(REQUESTS)
(a) Rewrite the paragraph in the duck breast recipe below that begins "I recently picked up a package" in a shorter form, keeping its main facts.
(b) Extend the duck breast recipe below, picking up after its last sentence.

DD: Duck season! Fire!
I could watch that ep of Bugs Bunny and Daffy Duck a million times. Only 5 more watches to go.

I recently picked up a package of Luv-a-duck duck breasts and found this simple recipe in the very heavy (weightwise) cookbook by Thomas Keller, ad hoc at home.  It's a simple recipe because the preparation for the duck can be done earlier in the day, leaving only the cooking to be done later.
And because the book showed the luscious duck breasts reclining on a bed of glossy, buttery vegetables, that's what I made to go with the duck.  The original recipe includes kohlrabi rather than potatoes, but frankly, I wouldn't recognise a kohlrabi if it hit me on the nonce (and the greengrocer didn't have any, anyway).  And the cookbook is right - the vegetables are perfect with the crispy-skinned, moist duck breast.

Pan-Roasted Duck Breasts
serves 2

Ingredients
2 duck breast fillets
1 orange
Balsamic vinegar
2 sprigs of thyme
2 bay leaves
Canola oil
Salt flakes, pepper, to season

Method
1.  Use a sharp knife to cut a 1/4-inch cross-hatch pattern into the duck skin; do not cut into the meat. Place the duck breasts skinside down on a plate, then season with salt and pepper. Finely grate some orange zest over each breast. Sprinkle a few drops of vinegar over each breast, then top with a sprig of thyme and a bay leaf.  Turn the breasts over and season each breast with a pinch of salt.  Refrigerate, uncovered, for at least 1 hour, or up to 12 hours.
2.  Remove duck from the refrigerator.  Blot any moisture from the duck breasts and season both sides of each breast with salt.

(ENTRIES PROVIDED)
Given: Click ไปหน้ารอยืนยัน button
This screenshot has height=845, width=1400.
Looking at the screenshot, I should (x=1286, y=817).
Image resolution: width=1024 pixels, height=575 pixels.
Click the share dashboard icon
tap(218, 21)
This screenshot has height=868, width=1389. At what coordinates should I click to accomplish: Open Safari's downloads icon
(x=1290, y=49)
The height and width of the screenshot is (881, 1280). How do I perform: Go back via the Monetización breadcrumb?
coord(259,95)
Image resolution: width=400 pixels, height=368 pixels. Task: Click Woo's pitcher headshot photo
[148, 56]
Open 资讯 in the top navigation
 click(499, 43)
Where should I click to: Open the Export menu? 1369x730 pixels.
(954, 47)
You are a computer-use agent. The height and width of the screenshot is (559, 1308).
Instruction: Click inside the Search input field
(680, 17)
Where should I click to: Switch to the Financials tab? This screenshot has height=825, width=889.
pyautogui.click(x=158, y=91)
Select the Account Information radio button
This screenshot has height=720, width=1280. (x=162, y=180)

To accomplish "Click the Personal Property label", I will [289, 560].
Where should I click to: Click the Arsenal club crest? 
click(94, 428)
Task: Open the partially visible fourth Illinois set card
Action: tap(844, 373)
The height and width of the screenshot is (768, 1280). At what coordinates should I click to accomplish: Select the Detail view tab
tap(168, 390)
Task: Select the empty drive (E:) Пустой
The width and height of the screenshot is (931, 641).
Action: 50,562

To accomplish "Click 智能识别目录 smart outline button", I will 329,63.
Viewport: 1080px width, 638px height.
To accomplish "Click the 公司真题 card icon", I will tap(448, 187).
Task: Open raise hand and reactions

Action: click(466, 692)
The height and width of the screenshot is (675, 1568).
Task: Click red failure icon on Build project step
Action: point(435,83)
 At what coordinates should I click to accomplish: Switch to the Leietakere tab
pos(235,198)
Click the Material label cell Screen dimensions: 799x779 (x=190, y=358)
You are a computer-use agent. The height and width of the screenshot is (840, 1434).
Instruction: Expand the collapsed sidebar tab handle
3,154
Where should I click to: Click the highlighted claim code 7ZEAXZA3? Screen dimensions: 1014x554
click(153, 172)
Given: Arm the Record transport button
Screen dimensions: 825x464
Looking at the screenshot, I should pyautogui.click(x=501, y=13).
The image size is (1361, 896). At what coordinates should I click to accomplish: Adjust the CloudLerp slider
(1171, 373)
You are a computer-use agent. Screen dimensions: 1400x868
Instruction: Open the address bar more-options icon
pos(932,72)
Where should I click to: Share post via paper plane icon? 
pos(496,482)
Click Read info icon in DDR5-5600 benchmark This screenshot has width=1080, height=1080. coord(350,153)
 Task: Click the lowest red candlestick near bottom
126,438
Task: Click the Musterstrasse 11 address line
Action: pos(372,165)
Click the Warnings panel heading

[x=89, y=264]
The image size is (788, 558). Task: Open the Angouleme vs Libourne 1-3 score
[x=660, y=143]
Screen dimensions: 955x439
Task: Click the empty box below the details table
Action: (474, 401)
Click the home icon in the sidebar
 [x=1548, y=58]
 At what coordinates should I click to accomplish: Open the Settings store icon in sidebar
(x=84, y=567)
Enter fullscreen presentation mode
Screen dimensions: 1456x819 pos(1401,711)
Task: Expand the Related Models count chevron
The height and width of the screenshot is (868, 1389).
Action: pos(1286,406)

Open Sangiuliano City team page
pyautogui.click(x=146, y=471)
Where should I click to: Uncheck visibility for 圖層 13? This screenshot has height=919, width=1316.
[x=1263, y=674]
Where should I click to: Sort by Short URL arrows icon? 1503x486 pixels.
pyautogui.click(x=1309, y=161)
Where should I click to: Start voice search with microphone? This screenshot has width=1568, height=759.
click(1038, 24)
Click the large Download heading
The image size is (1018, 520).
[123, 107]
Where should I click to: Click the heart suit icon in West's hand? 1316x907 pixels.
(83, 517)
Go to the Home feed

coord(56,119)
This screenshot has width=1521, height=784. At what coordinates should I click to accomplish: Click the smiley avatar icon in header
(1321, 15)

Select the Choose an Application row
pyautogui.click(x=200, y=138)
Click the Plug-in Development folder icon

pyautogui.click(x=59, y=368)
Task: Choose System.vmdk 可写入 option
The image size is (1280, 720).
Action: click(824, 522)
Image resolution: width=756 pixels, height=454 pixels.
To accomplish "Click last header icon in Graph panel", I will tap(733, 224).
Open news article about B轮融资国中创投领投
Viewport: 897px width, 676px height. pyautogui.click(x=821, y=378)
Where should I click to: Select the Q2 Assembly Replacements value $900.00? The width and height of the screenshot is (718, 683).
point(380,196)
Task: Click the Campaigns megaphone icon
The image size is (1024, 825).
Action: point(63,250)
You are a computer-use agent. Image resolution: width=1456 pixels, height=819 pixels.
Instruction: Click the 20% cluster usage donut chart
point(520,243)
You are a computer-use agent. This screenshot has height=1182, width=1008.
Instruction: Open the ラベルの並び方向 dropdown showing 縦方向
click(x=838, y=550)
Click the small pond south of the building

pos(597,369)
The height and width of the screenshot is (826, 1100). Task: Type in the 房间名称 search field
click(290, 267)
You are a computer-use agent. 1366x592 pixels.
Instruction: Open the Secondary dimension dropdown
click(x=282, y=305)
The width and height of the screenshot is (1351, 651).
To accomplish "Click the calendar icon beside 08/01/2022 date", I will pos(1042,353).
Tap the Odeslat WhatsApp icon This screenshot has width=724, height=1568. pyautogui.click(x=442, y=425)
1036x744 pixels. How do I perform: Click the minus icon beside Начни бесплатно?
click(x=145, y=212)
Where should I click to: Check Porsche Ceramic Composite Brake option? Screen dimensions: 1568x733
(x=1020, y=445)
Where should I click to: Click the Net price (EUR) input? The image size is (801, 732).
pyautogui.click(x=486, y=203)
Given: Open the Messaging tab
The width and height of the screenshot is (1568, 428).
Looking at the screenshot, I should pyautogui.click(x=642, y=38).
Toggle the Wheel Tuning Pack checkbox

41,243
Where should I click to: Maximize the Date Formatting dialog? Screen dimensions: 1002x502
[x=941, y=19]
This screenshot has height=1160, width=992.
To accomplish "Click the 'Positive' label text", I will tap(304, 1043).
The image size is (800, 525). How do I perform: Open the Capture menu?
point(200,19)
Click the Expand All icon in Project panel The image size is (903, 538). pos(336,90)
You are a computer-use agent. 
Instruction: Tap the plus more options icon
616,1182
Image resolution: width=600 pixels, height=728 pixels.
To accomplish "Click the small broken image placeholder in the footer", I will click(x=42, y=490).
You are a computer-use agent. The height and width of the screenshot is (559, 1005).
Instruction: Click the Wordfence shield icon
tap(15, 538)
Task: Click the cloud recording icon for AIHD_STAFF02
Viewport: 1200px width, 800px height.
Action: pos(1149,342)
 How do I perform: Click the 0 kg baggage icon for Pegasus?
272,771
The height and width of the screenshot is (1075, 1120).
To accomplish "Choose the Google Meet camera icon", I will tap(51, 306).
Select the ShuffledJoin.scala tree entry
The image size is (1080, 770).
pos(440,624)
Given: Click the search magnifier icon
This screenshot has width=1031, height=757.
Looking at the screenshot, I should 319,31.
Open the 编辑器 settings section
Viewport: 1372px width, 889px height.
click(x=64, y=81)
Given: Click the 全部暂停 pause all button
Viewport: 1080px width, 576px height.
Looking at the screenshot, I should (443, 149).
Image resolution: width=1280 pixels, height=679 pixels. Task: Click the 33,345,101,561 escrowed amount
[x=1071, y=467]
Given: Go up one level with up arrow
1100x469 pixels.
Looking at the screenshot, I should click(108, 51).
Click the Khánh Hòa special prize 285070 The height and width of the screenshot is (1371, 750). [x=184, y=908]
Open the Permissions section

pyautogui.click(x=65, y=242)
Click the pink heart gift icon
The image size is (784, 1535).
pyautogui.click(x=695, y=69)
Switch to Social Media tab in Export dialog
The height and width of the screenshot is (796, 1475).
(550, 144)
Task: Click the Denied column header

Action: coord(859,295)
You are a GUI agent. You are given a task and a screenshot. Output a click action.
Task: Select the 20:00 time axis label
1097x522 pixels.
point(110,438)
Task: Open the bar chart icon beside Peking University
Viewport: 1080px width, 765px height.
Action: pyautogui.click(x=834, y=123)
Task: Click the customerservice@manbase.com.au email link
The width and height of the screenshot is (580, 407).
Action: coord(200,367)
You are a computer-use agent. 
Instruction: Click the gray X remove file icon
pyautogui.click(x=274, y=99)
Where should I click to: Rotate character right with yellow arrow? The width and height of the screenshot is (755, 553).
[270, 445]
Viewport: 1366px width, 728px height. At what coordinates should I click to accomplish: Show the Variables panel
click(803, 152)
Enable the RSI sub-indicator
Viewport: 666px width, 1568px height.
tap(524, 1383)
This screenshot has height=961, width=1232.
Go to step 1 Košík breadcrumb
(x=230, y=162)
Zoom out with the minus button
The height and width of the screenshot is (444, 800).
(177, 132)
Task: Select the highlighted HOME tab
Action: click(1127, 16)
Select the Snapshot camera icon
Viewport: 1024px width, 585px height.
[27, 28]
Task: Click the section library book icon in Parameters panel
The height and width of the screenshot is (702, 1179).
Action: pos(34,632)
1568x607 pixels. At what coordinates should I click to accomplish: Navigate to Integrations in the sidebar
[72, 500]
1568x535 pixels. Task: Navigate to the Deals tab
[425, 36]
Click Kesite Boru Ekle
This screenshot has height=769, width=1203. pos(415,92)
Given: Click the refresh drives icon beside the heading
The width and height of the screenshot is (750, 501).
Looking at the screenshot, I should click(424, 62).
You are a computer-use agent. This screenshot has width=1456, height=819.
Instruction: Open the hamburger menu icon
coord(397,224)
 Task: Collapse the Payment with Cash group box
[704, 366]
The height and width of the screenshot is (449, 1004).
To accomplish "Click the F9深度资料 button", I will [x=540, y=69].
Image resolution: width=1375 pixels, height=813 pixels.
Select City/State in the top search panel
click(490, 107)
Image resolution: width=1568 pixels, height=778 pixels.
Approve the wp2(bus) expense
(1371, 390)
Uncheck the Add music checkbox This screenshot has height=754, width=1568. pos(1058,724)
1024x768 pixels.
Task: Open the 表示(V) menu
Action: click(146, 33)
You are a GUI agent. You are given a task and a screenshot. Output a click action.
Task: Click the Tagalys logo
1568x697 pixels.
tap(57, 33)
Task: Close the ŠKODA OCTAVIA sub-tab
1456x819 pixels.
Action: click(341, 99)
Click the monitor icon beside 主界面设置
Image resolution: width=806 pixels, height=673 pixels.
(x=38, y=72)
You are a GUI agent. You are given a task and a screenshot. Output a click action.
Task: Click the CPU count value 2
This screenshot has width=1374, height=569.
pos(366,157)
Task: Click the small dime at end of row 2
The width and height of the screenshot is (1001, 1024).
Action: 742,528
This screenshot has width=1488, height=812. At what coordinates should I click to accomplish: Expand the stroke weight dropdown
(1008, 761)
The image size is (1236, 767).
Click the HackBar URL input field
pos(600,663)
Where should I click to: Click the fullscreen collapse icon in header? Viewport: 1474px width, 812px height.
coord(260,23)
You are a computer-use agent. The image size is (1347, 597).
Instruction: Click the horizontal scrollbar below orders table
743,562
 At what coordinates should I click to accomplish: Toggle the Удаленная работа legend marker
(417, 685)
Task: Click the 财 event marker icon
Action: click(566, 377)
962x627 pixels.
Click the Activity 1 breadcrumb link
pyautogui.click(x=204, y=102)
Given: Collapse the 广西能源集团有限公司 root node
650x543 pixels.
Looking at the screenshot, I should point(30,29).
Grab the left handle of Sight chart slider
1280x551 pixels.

(PER-TASK ANSWERS)
(a) I recently bought Luv-a-duck duck breasts and found this simple recipe in Thomas Keller's very heavy cookbook, ad hoc at home. It's simple because the duck can be prepared earlier in the day, so only the cooking is left for later.

(b)
3.  Pour some oil into a large frying pan over medium-low heat.  Add the duck breasts skinside down, then cook, moving frequently to promote even browning.  Use a large kitchen spoon to remove any melted duck fat to a metal bowl (store the rendered duck fat in the refrigerator and use for other dishes).  Cook the duck for about 20 minutes, until the skin is very crisp.  Then, turn the breast over and sizzle the flesh-side for 30 seconds.  Transfer the duck breasts to a preheated 200C/400F oven and cook for 5 minutes.
4.  Let the duck breasts rest (skinside down) for 5 minutes before slicing lengthwise and serving.

Butter-braised Vegetables
serves 2

Ingredients
10-12 brussels sprouts
8 medium radishes (1-1 1/2 inches diameter)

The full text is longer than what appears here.